1. Bind every MCP run to organization identity
A local AI client should not become a shortcut around workspace policy. Each run needs a signed-in user, an organization context, legal gate, membership, role permissions, per-Skill ACL, and plan state.
The review question is direct: would the same user be allowed to run the same Skill from the Invokora workspace.
- Require login before writing local MCP configuration.
- Resolve the active organization before execution.
- Apply role and per-Skill access checks for every run.
- Record which execution surface initiated the run.
2. Keep source delivery out of the client decision
MCP clients handle interaction. They should not decide whether protected Skill source crosses into local storage.
Owners choose server-hosted mode when source should stay server side, and public-source mode when authorized local inspection is intentional.
- Use server-hosted mode for protected SOPs, prompts, and tool instructions.

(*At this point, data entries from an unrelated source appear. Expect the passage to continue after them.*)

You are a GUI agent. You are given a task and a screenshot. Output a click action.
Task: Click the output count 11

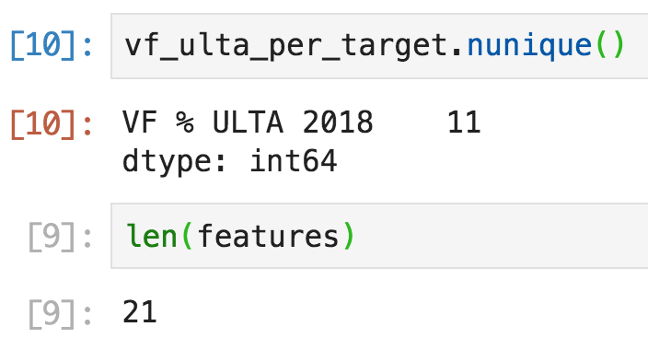tap(465, 123)
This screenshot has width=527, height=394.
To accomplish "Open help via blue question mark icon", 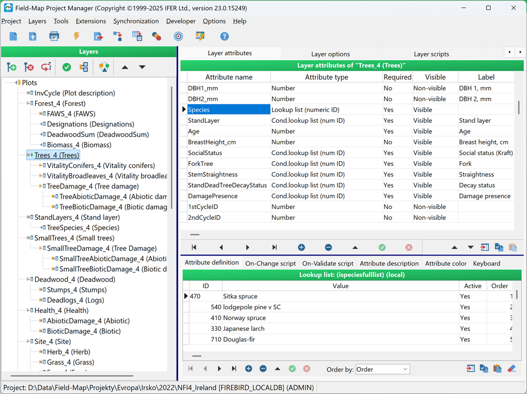I will pyautogui.click(x=225, y=36).
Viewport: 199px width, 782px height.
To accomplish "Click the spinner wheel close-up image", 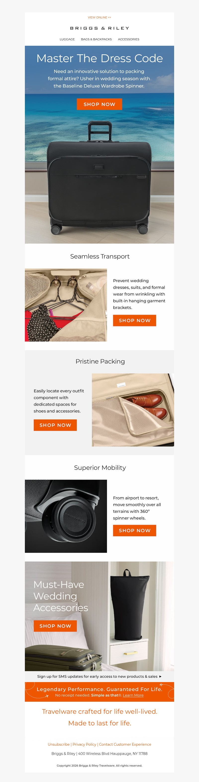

- Use public-source mode for explicit local review and collaboration.
- Require approval when delivery mode changes after creation.
3. Review the evidence before broad rollout
A safe rollout needs records that answer who ran a Skill, which source delivery mode applied, whether output was blocked, and which policy changed.
Audit summaries should stay narrow. They should identify actor, object, outcome, and reason without storing sensitive body content.
- Track source reads, syncs, delivery approvals, blocked outputs, and policy edits.
- Exclude source bodies, prompts, model output, provider keys, and local paths from audit summaries.
- Export only allowlisted governance events for review.